> _Page extract_:
================

Neuronal Plasticity and Development in Drosophila
The long-term research goals in the laboratory concern the genetic framework underlying nervous system function and behavior in the context of nature-nurture interactions. Our current research involves analyses at difference levels in Drosophila mutants and natural variant. A combination of electrophysiological, anatomical, cell biological, genetic and behavioral techniques is employed to study the neural basis of behavior in both in situ and in vitro preparations.
Currently, we focus on mutants of the fruit fly Drosophila with altered nerve excitability and deficiencies in learning behavior. Modifications of ionic channels and synaptic machineries are analyzed by electrophysiological measurements from nerve and muscle cells. The effects of single-gene mutations and their interactions in double mutants provide clues for the functional organization of ionic channels and second-messenger pathways that govern neuronal activities and synaptic plasticity. Alterations are correlated with molecular genetic data to improve our understanding of the underlying molecular mechanisms.
These mutants are also used to study plasticity in the development of the nervous system. The effects of altered nerve activity and synaptic properties on path finding, arborization, and maintenance of neural connectivities are determined in neuronal cultures. Genetic mosaics can be constructed to analyze the behavioral and physiological consequences of introducing mutant neurons to alter different parts of the neural circuits involved in specific behavioral tasks.

================

> _Exercise_: Transcribe the page extract on neuronal plasticity and development in Drosophila in full, word for word.

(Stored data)

================

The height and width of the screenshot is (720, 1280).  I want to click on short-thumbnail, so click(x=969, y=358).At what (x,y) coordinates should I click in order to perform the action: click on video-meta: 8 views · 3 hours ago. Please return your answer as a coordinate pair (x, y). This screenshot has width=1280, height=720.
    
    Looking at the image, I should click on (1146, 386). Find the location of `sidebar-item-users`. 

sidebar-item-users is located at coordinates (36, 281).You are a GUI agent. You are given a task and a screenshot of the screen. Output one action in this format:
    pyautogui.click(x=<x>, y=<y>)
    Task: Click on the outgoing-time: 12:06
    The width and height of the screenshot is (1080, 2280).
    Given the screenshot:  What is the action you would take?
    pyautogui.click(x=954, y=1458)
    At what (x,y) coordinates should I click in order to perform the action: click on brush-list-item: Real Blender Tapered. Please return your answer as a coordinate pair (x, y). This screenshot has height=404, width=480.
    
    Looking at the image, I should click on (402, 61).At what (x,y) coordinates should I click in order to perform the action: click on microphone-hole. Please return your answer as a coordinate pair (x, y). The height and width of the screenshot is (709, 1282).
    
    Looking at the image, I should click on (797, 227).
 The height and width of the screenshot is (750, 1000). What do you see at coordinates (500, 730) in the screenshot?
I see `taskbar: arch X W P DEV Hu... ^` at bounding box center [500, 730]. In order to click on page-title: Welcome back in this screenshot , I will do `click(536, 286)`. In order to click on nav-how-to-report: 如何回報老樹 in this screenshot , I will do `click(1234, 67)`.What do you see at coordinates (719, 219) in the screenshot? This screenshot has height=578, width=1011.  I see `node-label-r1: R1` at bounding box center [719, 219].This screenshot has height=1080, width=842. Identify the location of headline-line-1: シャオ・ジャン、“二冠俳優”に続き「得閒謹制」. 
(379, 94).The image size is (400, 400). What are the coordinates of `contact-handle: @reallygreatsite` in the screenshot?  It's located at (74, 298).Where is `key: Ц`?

================

> _Exercise solution_:
Neuronal Plasticity and Development in Drosophila
The long-term research goals in the laboratory concern the genetic framework underlying nervous system function and behavior in the context of nature-nurture interactions. Our current research involves analyses at difference levels in Drosophila mutants and natural variant. A combination of electrophysiological, anatomical, cell biological, genetic and behavioral techniques is employed to study the neural basis of behavior in both in situ and in vitro preparations.
Currently, we focus on mutants of the fruit fly Drosophila with altered nerve excitability and deficiencies in learning behavior. Modifications of ionic channels and synaptic machineries are analyzed by electrophysiological measurements from nerve and muscle cells. The effects of single-gene mutations and their interactions in double mutants provide clues for the functional organization of ionic channels and second-messenger pathways that govern neuronal activities and synaptic plasticity. Alterations are correlated with molecular genetic data to improve our understanding of the underlying molecular mechanisms.
These mutants are also used to study plasticity in the development of the nervous system. The effects of altered nerve activity and synaptic properties on path finding, arborization, and maintenance of neural connectivities are determined in neuronal cultures. Genetic mosaics can be constructed to analyze the behavioral and physiological consequences of introducing mutant neurons to alter different parts of the neural circuits involved in specific behavioral tasks.